Hi! Could anybody tell me if it is possible to clone a GFP tag with my trasngene of interest without being a fusion protein, just a separated elements? Thank you.
Lately I have been using the 2A peptide (P2A to be precise). WE used this approach to generate recombinant Reporter Viruses. SO we put the marker Gene (eGFP) under the IE protein (immediate early promoter). So and when the cell gets to the cell and start expression the gene then the reporter would give GFP signal also. This technique on paper is better in a couple of ways then conventional techs like fuse product or internal IRES. This minimally affects your protein of interest i.e. if the P2A is sitting on the N terminus of your protein of interest then only one amino acid is added to your protein. and the expression of your protein and reporter is equimolar which is not there in the internal IRES site.
But what we observed is that the GFP signal is rather a little weak than the fused product under the same promoter. But then again this is a viral promoter that would be regulated in a number of ways. But I think if you just want to use your protein and marker tag in a vector under a strong promoter like CMV then this weak signal should not be a problem. I have personally not used 2A peptides in vector and used them in full length virus (256K genome). Hope this would be helpful, If you have further questions regarding this I would be happy to help. And regarding generation of these clones you can use seamless cloning so there wont be any scars left in your final product.
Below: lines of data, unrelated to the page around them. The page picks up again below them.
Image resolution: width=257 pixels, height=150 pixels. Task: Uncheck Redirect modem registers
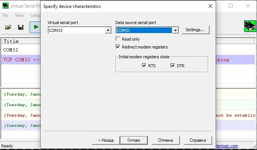[118, 47]
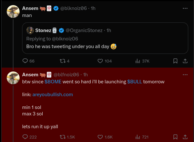The image size is (194, 142).
Task: Click the $BOME cashtag
Action: click(x=53, y=82)
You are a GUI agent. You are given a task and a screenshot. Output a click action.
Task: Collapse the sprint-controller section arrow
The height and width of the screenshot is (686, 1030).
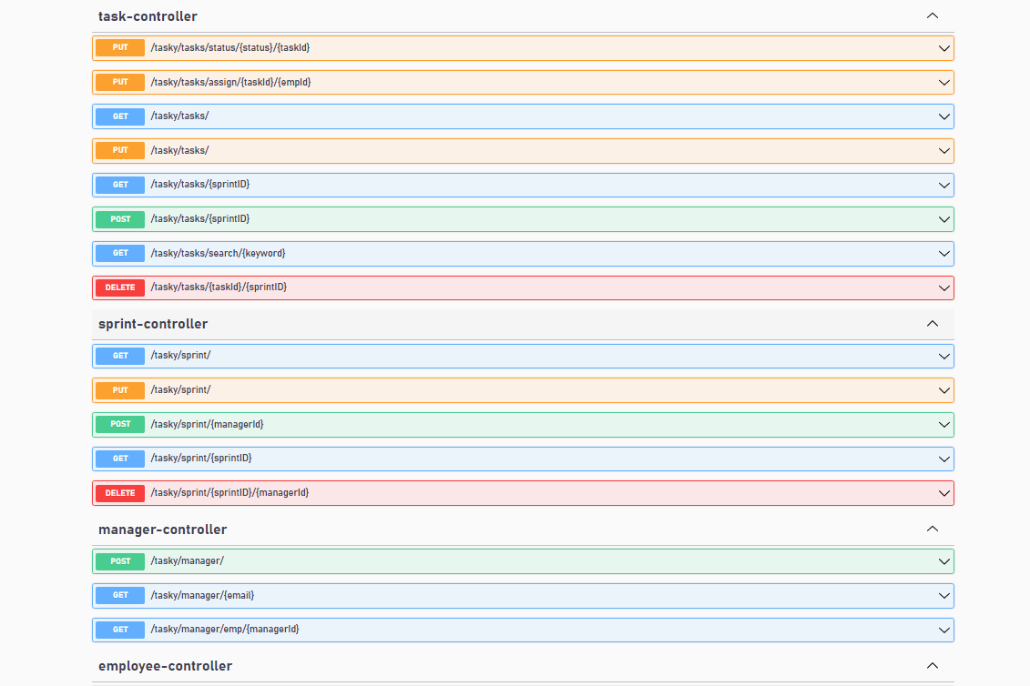pyautogui.click(x=932, y=324)
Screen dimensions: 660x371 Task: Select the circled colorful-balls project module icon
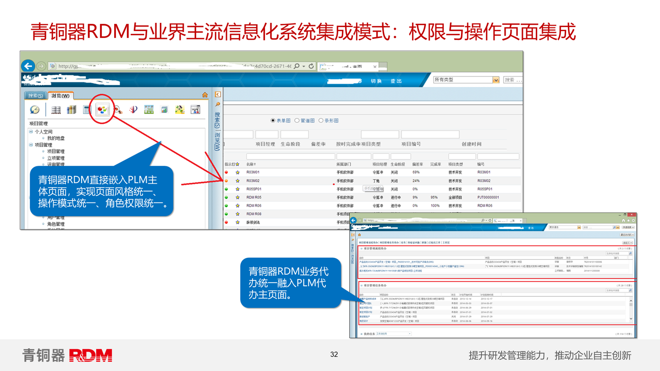pyautogui.click(x=103, y=109)
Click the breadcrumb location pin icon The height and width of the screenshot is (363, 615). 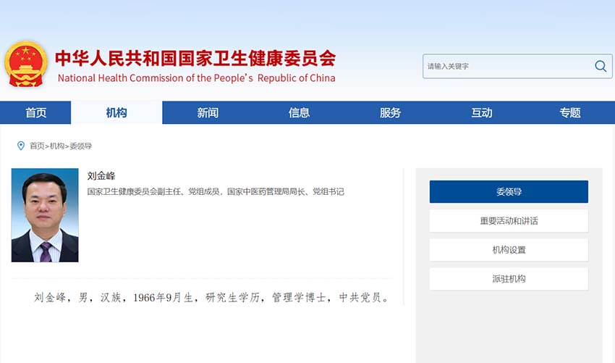(21, 146)
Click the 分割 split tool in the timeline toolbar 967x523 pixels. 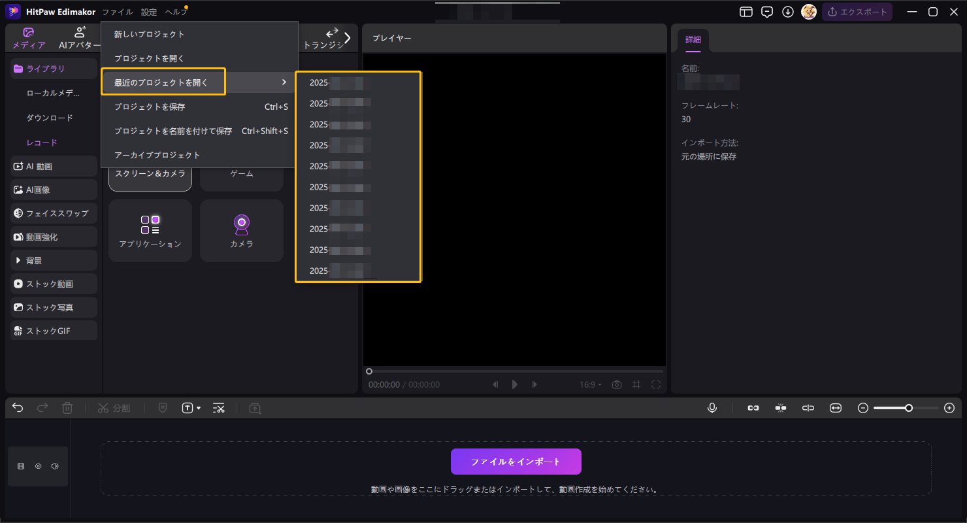[x=114, y=407]
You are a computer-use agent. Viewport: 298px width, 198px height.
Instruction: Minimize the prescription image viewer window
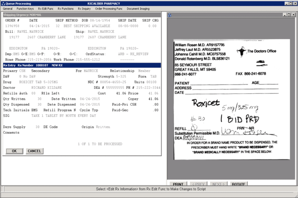[285, 15]
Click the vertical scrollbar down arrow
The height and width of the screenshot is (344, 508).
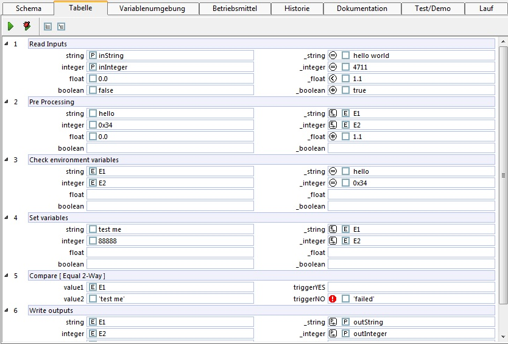pos(503,337)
Yes. You have to use a bicistronic IRES plasmid (IRES=internal ribosomal entry site). In these you clone GFP and your favorite cDNA in the two cloning sites that are sepparated by the IRES. The only problem is that in the first generation plasmids translation from the second ORF was very low. Hope that was fixed....
Hi, If I understood correctly, you would like to express the two proteins as separate proteins in the same cell using 1 plasmid. there are many methods but how about just taking a GFP containing plasmid and adding your protein of interest (if it is not too long) after GFP using long primers. in the forward primer, add an end codon (to end your gfp) and then start codons to start your protein of interest. keep some base pairs in between and also make sure there is no frameshift, you can also add a R.E site! so your construct looks like--> start codon-GFP-end codon- spacer with R.E. site-start codon-protein of interest-end codon. and then during expression, they will be separate proteins. otherwise you have techniques like above :)
Do you mean by adding a Restriction site between the GFP and my protein? I am not sure about that...I guess that by others techniques you mean for example by bicistronic promoters or directly cloning my protein into a GFP containing vector. The point is that I have to use an specific vector which is already bicistronic, so I could not take advantage for this to express the reporter. That is why I was asking for a possibility of cloning my protein together with GFP in the same fragment but not as a fusion protein...I was pretty sure that this is not possible o difficult to achieve..but...I had to try!. Thank you anyway!
Try 2A viral peptides approach. They induce "ribosomal-skip" or "STOP-and-GO". I don't know about the nature of your protein, if it's a trans-membrane protein then there are some tricks, otherwise should not be a problem.